# ISPConfig 3 - Spam



## hahni (4. Sep. 2012)

Hallo zusammen,

ein Kunde von mir setzt einen ISPConfig 3-Server ein. Auf diesem habe ich die Standard-Installation lediglich um postgrey erweitert.

Genau dieser Kunde teilte mir heute mit, dass das Spamaufkommen sich um Faktor 10 erhöht hat. Die Mails werden zwar richtig als Spam klassifiziert, aber trotzdem kommen mehr Nachrichten durch.

Daher - so vermute ich - kann es nicht an der Standard-Installation von ISPConfig liegen, sondern möglicherweise eher an postgrey? Falls ja: was wäre zu beachten? Wie kann man generell den Server diesbezüglich restriktiver einstellen?

Viele Grüße

Hahni


----------



## Till (4. Sep. 2012)

Das spam aufkommen kann immer mal schwanken da es etwas dauert bis die Entwickler von spamassassin auf neue Spams reagieren können. Mit postgrey wird das nichts zu tun haben.

Aktualisiere am besten mal die spamassassin Regeln mit:

sa-update

und dann startde den amavisd neu. Generell würde ich auch noch DNS Blacklists einrichten impostfix einrichten um den gröbsten spam direkt zu blocken.


----------



## hahni (4. Sep. 2012)

Aber die Blacklisten werden doch nach dem nächsten Update von ISPConfig wieder aus der main.cf gelöscht, richtig?
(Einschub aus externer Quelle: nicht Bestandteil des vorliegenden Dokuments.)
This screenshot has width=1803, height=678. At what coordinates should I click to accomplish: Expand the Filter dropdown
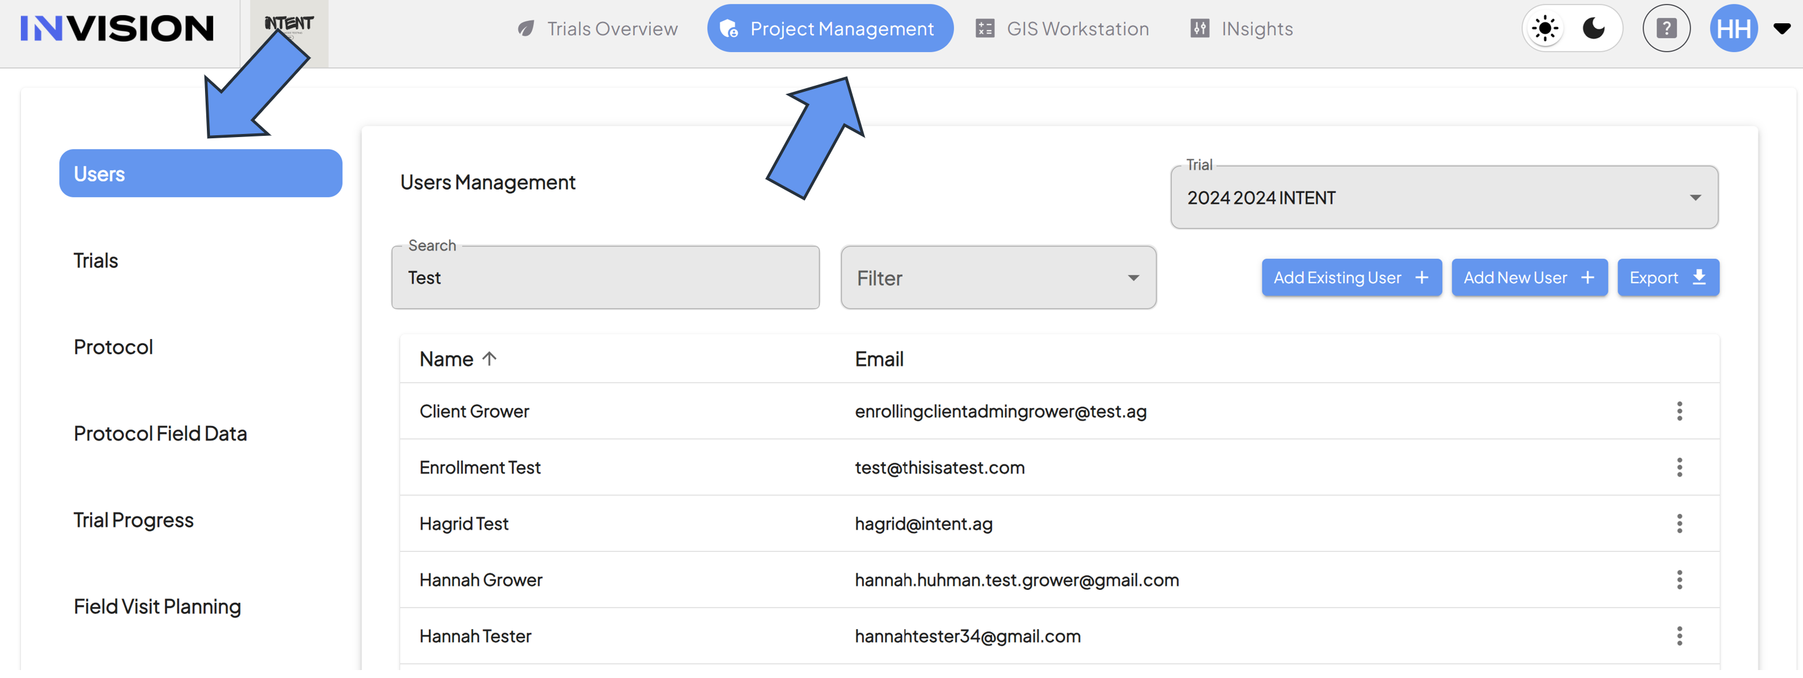[998, 278]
Wo finde ich denn derzeit gültige Blacklisten? Ist das bei ISPConfig 3 noch nicht voreingestellt?


----------



## F4RR3LL (4. Sep. 2012)

Richtig, wird wieder gelöscht, kann man per Script baun das es gleich wieder da ist.
Ich verwende jedoch nicht eine extra Liste. Habe X Vereine drauf und keine nennenswerten Probleme.
DNS Blacklists mag ich persönlich gar nicht (hatte damit false postives). Aber ok ist Geschmackssache.
Doch die updates wie erwähnt bringen einiges. 

Gruß Sven


----------



## Till (5. Sep. 2012)

> Aber die Blacklisten werden doch nach dem nächsten Update von ISPConfig wieder aus der main.cf gelöscht, richtig?


Bei 3.0.4: ja
Bei 3.0.5: nein. Da geht das über dasInterface von ispconfig.


----------